Abstract

Background Outcomes after surgery can be determined by face-to-face interview, interviewing patients by telephone, or by mailing out questionnaires. For reasons of convenience, many clinical research studies use mail survey methods. Mail-out responses, however, are rarely complete, and patients returning mail-out questionnaires might be different from patients who do not return questionnaires. Methods We identified a group of 75 patients who were all sent a mail-out questionnaire 5 or more years after a laparoscopic fundoplication. Some of these patients returned questionnaires and some did not. All patients were subsequently interviewed by telephone.
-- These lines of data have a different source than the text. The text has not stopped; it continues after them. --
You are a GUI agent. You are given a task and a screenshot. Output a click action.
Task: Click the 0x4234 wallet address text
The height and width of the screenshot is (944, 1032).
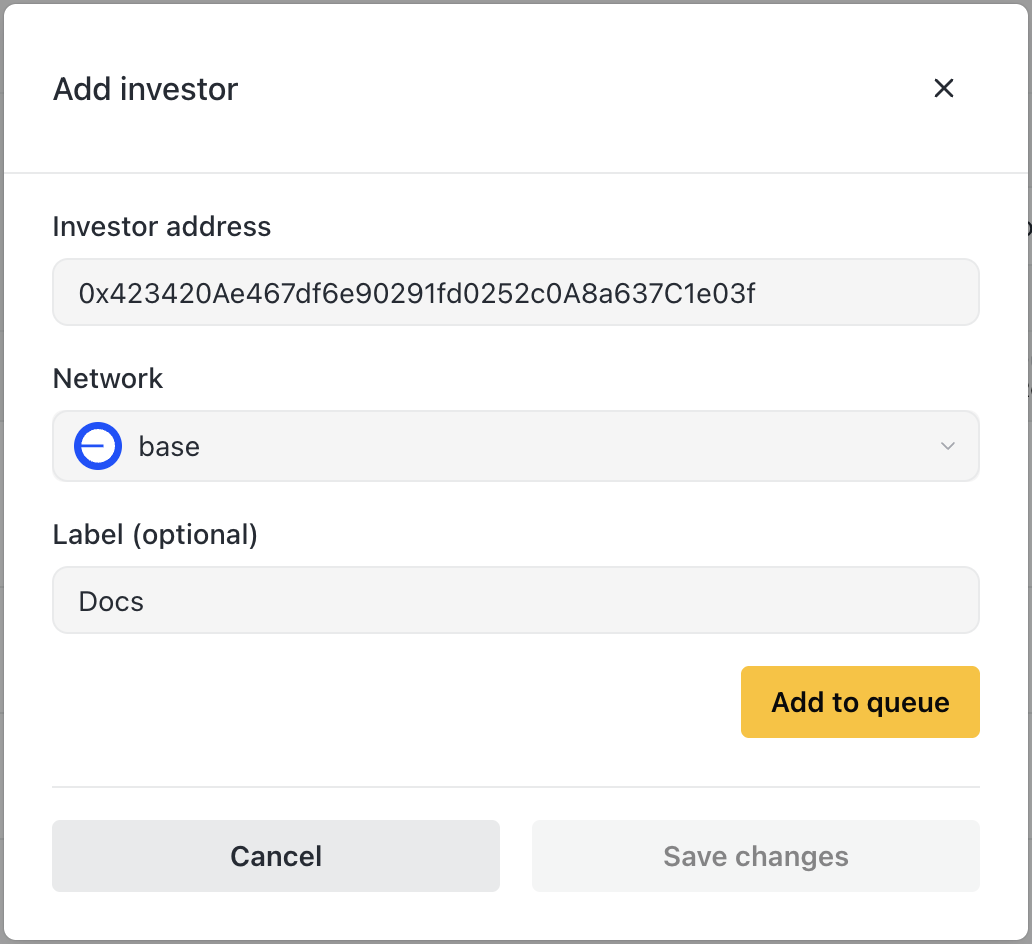pos(417,293)
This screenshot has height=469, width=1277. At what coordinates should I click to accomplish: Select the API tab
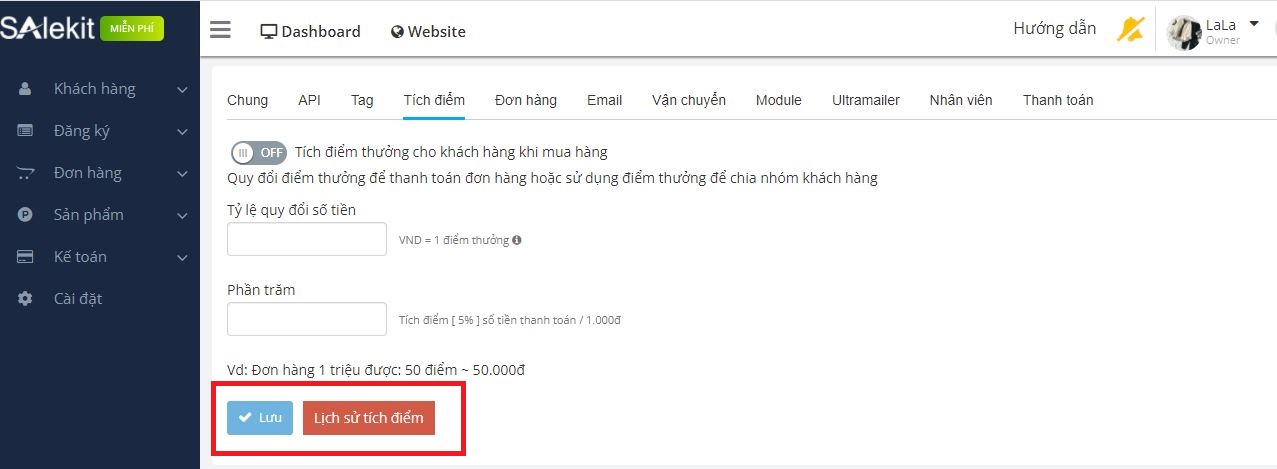(x=309, y=100)
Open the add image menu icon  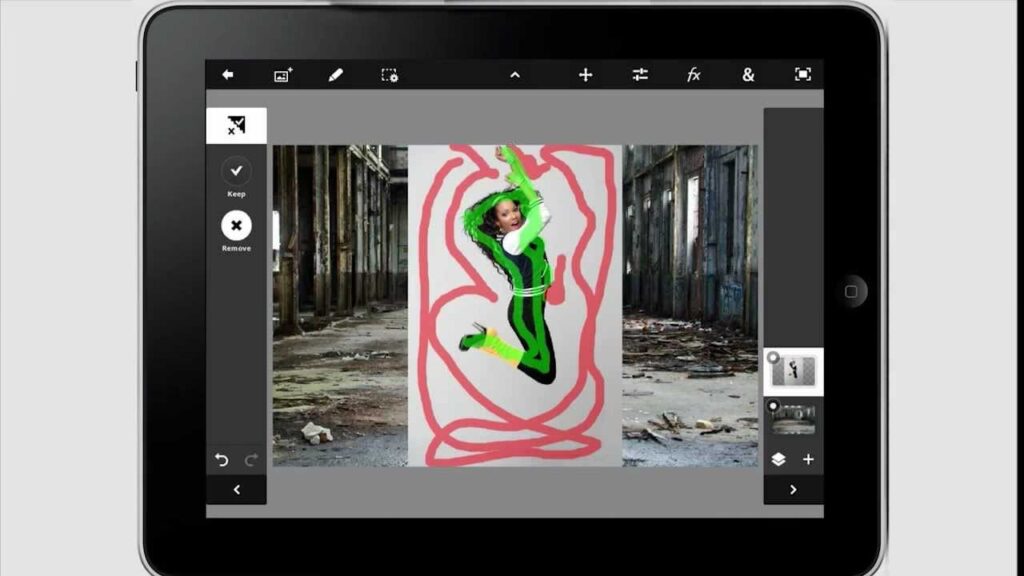(x=283, y=75)
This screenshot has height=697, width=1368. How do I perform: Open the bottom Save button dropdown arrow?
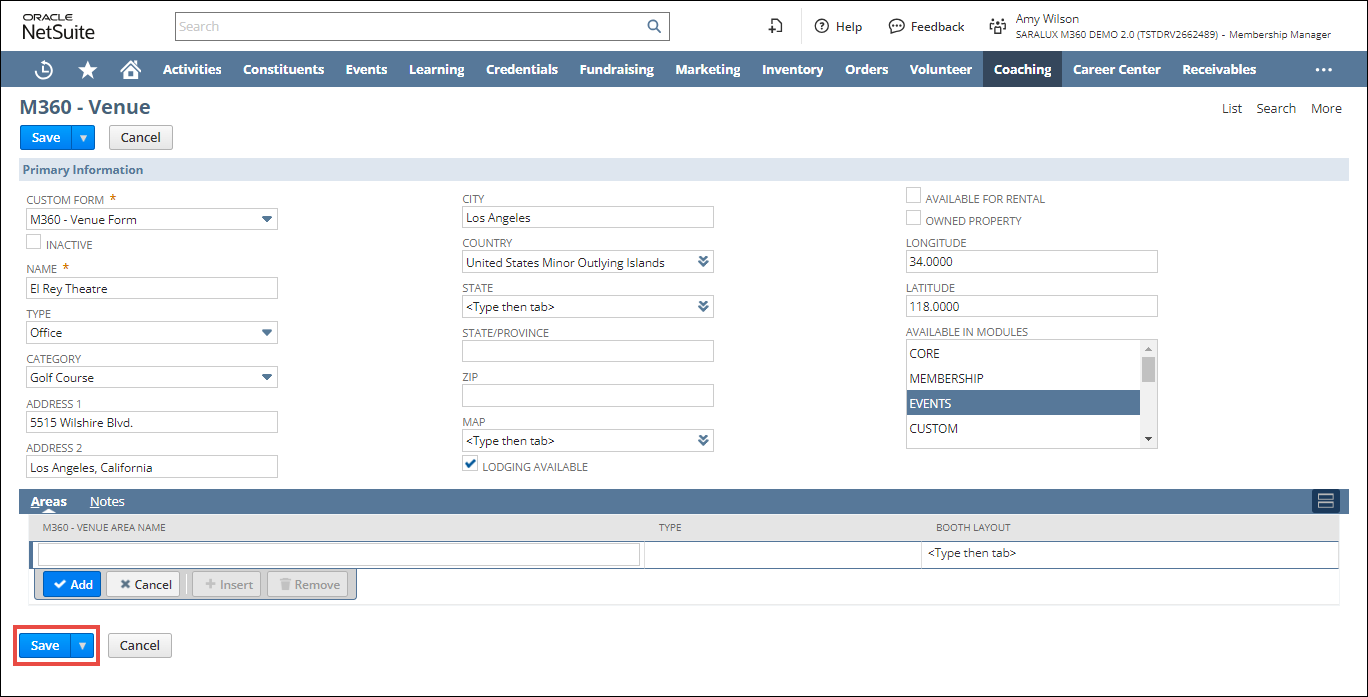[x=83, y=646]
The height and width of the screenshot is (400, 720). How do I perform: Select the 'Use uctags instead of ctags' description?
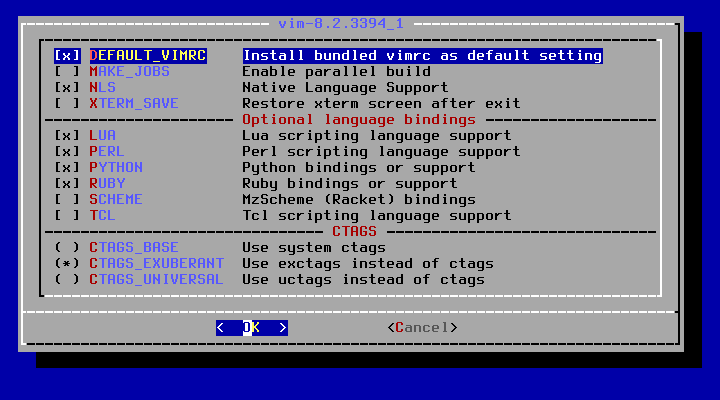point(363,280)
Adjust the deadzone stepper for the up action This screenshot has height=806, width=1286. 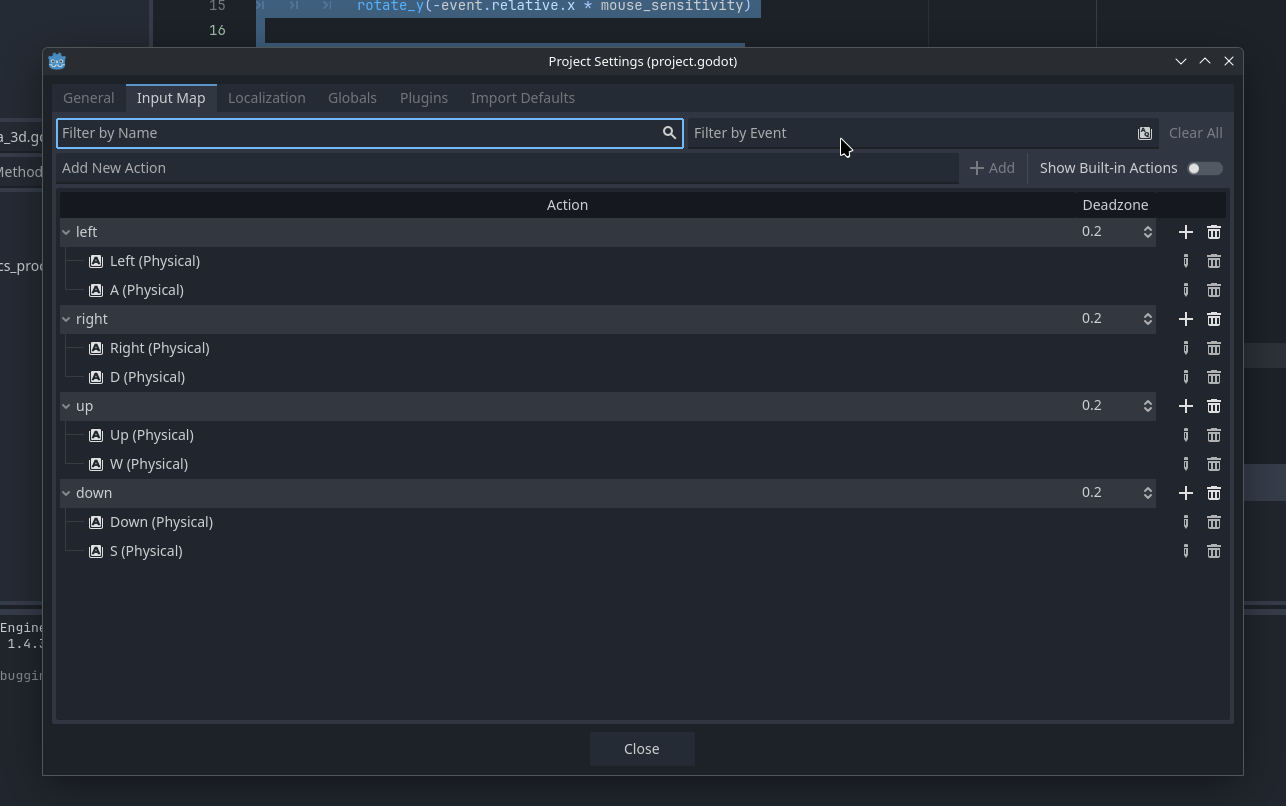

The responses to the two different data collection methods were compared as well as the interview responses of patients who returned questionnaires with those of patients who did not to determine the influence of follow-up methodology on apparent clinical outcome. Results Of the 75 patients interviewed, 49 patients (65%) had previously returned a mail-out questionnaire and 26 patients had not. The mean time difference between mail-out response and telephone interview was 1 month. When mail-out responses were compared with interview responses of the patients who had returned questionnaires, equivalent answers were obtained for all symptoms except for dysphagia, for which a higher incidence and greater scores were reported by patients in their mail-out questionnaire responses. When mail-out nonresponders were compared with responders, the nonresponders had a lower level of overall satisfaction with the outcome of surgery, a higher incidence of dysphagia, and greater levels of heartburn. Conclusions The measurement of surgical outcomes using a mail-out questionnaire may not be an accurate method of assessing patient symptoms and satisfaction after surgery, particularly if follow-up is incomplete. In this study, patients not responding to mail-out questionnaires were more likely to have adverse symptoms and a lower level of satisfaction than patients returning questionnaires. This dissatisfaction could make patients less likely to return mail-out questionnaires, and for this reason studies with incomplete follow-up that rely on mail-out questionnaire responses may report erroneously higher surgical success rates.